→ EXERCISE DIRECTIONS
Your copy should hold the lines below from the first through the one that contains "[Open navigation menu] (55, 24)", each retyped exactly, and no pictures.

*** RECORD EXCERPTS ***

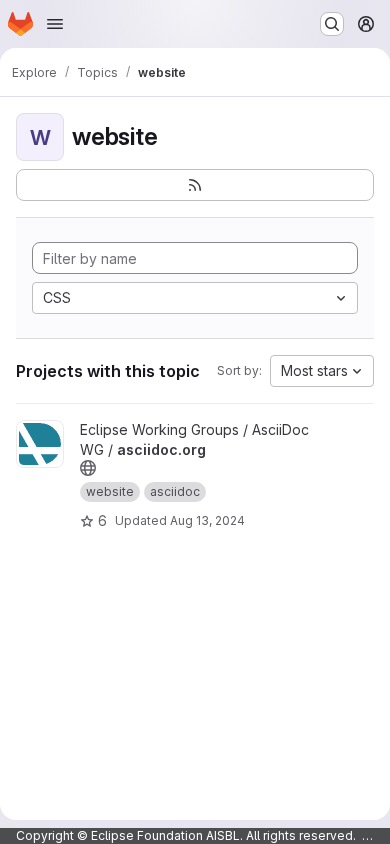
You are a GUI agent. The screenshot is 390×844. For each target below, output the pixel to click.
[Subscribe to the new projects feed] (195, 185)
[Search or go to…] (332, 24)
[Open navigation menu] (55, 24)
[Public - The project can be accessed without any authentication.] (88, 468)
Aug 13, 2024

*** End of RECORD EXCERPTS ***

→ EXERCISE RESULT
You are a GUI agent. The screenshot is 390×844. For each target below, output the pixel to click.
[Subscribe to the new projects feed] (195, 185)
[Search or go to…] (332, 24)
[Open navigation menu] (55, 24)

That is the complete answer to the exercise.